A recent study published in the journal Nature Sustainability by a group of researchers from the University of Louvain, the University of Southern California (USC) Viterbi School of Engineering, and the Qatar Environment and Energy Research Institute identifies the location of a “high vulnerability zone,” where an oil spill could prompt liquefied natural gas export facilities and desalination plants on the coast to be totally shut down for several days.

Tankers cannot navigate through thick oil slicks and desalination units, which rely on seawater intake, cannot operate normally in a substantially polluted water source.

According to the researchers, the shutdown might cause severe disruptions in worldwide gas supply as well as an unprecedented water crisis for residents of the Qatari Peninsula, while also endangering containment efforts.

According to the researchers, being aware of such a vulnerability is important. In the next five years, Qatar’s export capacity is predicted to grow by around 64%. As a result, this major port will remain a key hub in the global energy supply chain.

The investigators also express concern about the growing number of tanker accidents in the Gulf, especially how such accidents may influence vital coastal infrastructures that guarantee the safety of desalinated water for one of the world’s most arid climates.

The study utilized sophisticated numerical modeling to correlate maritime data transports, ocean currents, atmospheric circulation, waves, and seafloor topographic map data collected over a five-year period to identify specific offshore areas of the Qatar Peninsula susceptible to oil spills and identify possible disruptions to the global supply of liquid natural gas.

According to the study, tankers passing through this area provide the greatest risk of oil spills, rather than the many oil rigs in the northern section of the Peninsula. If there is an oil spill in this location, the experts believe Qatar will only have a few days to stop the spill before it reaches the country’s major liquefied gas export facility and key desalination plant.

According to the authors, these events could create disruptions or even a complete shutdown of desalination plants for the day, forcing the country to rely on its limited freshwater supply and driving up liquefied natural gas costs.

To put the magnitude of the problem into perspective, experts say that the largest liquid natural gas tankers from Qatar have enough energy to heat London for one week.

The study proposes expanded remote sensing in the Gulf’s most vulnerable locations, employing satellite and airborne images to provide early warning of spills and better simulate their evolution. According to the researchers, the aforementioned measures are critical in guiding mitigation efforts to avoid detrimental repercussions both locally and worldwide.

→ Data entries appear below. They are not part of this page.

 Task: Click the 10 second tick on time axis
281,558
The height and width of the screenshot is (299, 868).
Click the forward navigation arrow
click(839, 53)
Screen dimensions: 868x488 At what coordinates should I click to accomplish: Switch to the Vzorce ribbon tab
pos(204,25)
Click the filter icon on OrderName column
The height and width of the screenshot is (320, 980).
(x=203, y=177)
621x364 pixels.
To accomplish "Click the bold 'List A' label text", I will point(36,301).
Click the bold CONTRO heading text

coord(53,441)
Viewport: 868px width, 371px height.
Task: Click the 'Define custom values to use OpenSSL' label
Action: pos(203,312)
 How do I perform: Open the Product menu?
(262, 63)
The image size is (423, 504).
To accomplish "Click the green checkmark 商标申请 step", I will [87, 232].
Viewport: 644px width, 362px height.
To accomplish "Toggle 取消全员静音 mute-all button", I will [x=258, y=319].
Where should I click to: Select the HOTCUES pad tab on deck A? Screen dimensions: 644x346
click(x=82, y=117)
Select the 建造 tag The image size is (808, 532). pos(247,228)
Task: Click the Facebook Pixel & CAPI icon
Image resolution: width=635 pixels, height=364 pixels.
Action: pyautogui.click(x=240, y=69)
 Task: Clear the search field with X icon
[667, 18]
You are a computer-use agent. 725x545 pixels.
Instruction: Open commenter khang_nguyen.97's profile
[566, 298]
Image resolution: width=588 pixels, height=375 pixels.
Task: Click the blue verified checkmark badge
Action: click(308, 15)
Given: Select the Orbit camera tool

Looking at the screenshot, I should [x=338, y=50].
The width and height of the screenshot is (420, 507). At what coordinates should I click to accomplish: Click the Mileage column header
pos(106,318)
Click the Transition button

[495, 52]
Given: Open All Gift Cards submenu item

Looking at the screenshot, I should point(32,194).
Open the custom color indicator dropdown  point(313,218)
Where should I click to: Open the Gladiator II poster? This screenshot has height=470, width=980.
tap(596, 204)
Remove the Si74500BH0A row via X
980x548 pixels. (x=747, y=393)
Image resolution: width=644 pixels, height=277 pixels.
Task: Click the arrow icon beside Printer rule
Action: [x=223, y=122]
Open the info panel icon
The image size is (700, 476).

The Middle East’s sensitivity to environmental and climatic dangers, according to co-author Essam Heggy of the USC Arid Climate and Water Research Center, is vastly underestimated.

Global containment of major oil spills has always been challenging, but it is even harder in the shallow water of the Gulf where any intervention has to account for the complex circulation currents, a harsh operational environment, and the presence of highly-sensitive ecosystems on which three million humans rely for drinking water. I hope serious resources are put into resolving this vulnerability.

Essam Heggy, Study Co-Author, Arid Climate and Water Research Center, University of Southern California

Oil spill vulnerability in the Gulf could exacerbate both the global energy crisis and the local water crisis in Gulf countries.”  He added, “Energy and water security are deeply intertwined, and both are at risk of being disrupted by a major oil spill. We identified sea areas in the Gulf where an oil spill would be the most dangerous to desalination and liquified natural gas export facilities. Satellite surveillance should focus on detecting oil spills as early as possible and hence limit their impact,” adds co-author Emmanuel Hanert of the University of Louvain.

Journal Reference

Anselain, T., et al. (2023) Qatar Peninsula’s vulnerability to oil spills and its implications for the global gas supply. Nature Sustainability. doi.org/10.1038/s41893-022-01037-w.